Records for locating displayed items:
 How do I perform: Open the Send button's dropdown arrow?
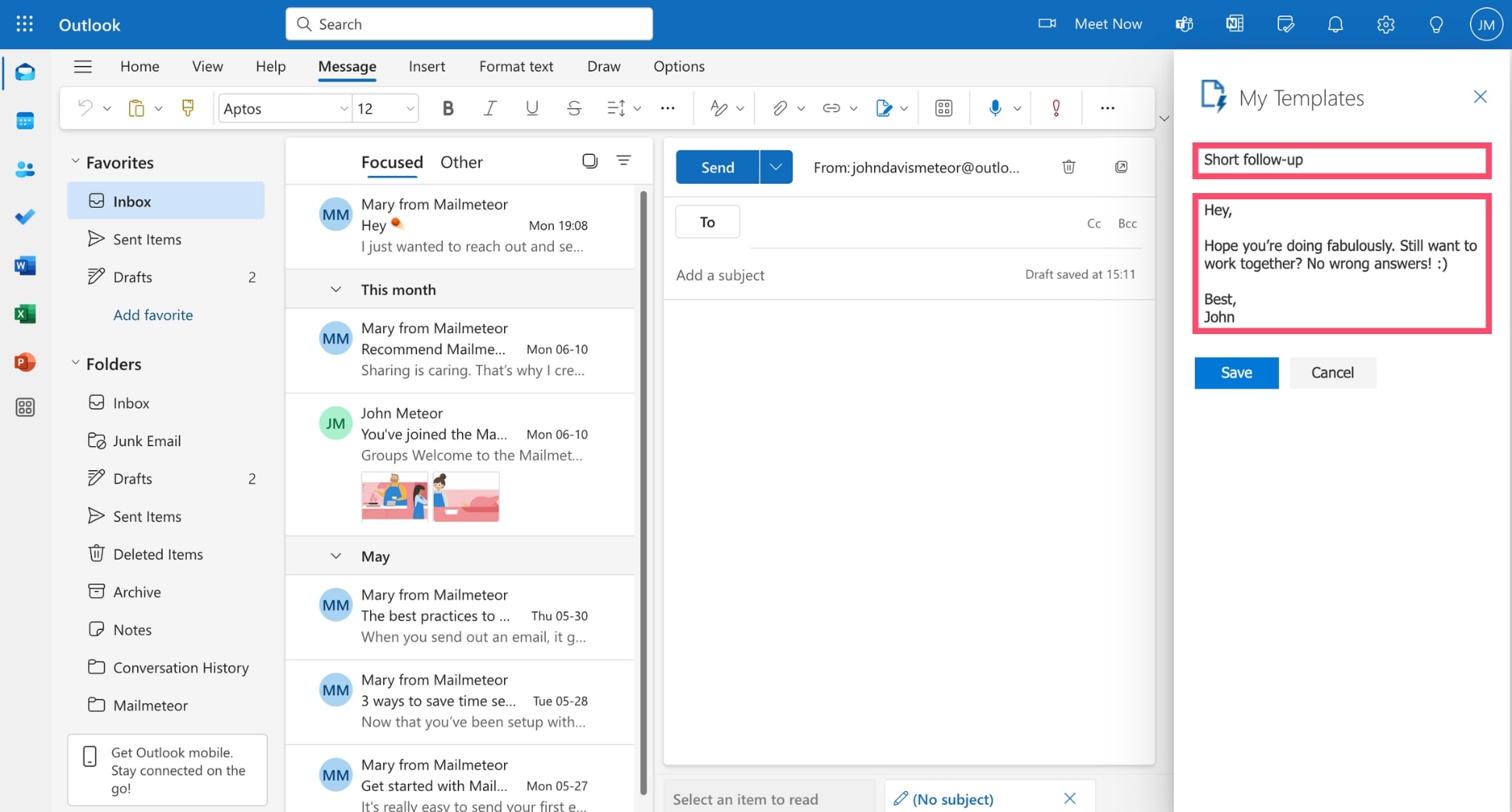pyautogui.click(x=775, y=167)
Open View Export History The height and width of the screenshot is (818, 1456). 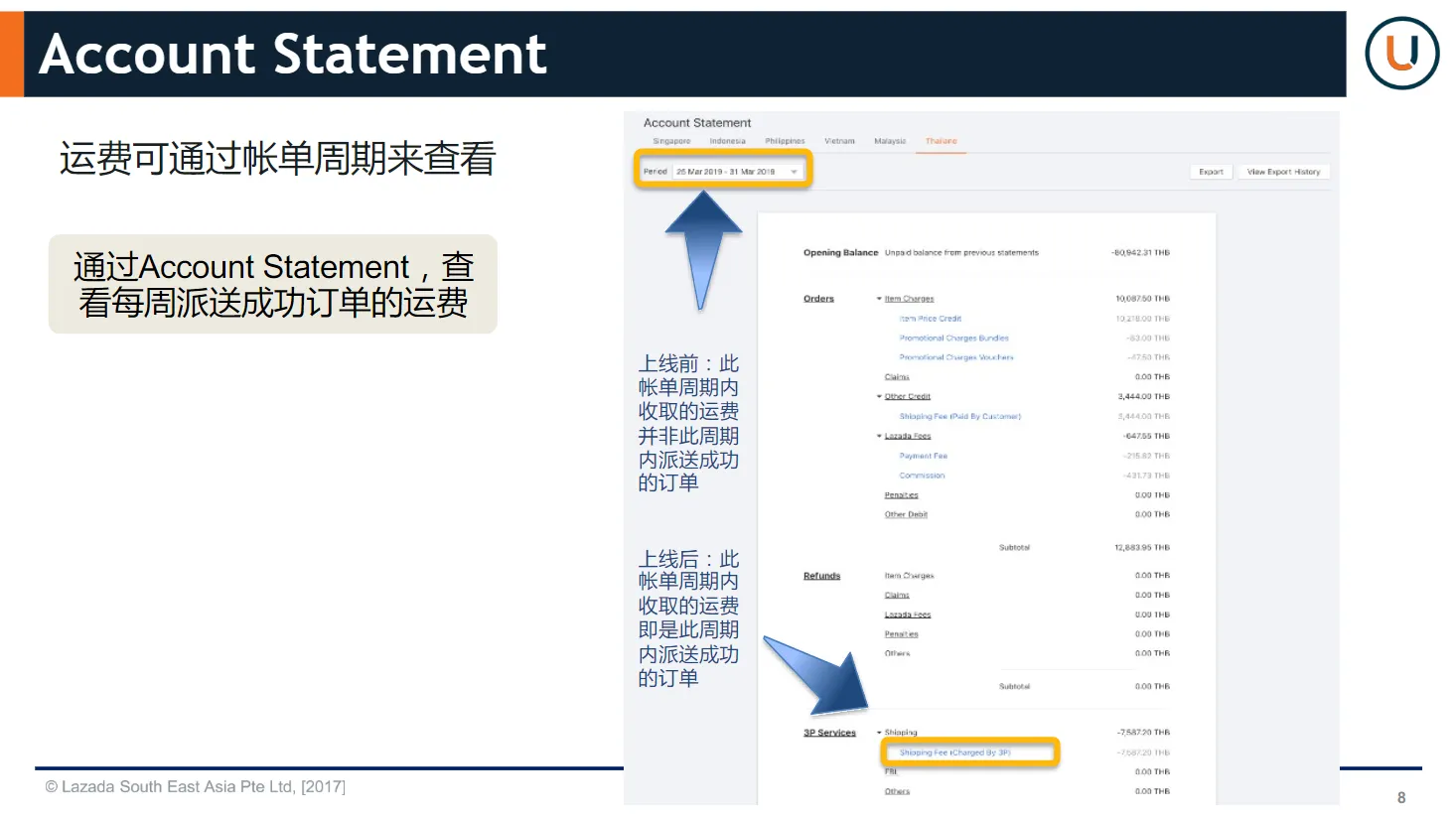(x=1283, y=171)
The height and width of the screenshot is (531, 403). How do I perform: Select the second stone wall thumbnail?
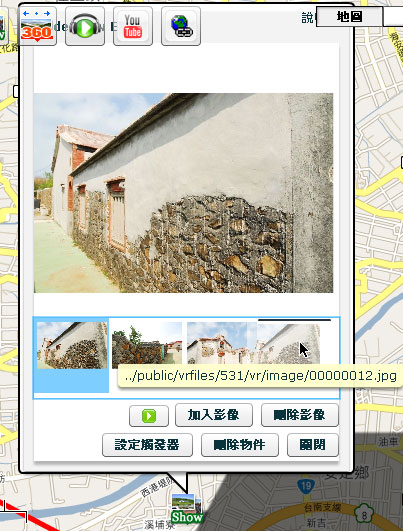147,345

* PROBLEM *
Could you write out the lines again, starting with the line that contains "The height and width of the screenshot is (531, 403)." and going on through the last line, requests included, with every coordinate in the answers shifted up by 67? Leave the pictures out.

* THE OUTPUT *
The height and width of the screenshot is (531, 403). How do I perform: Select the second stone wall thumbnail?
214,412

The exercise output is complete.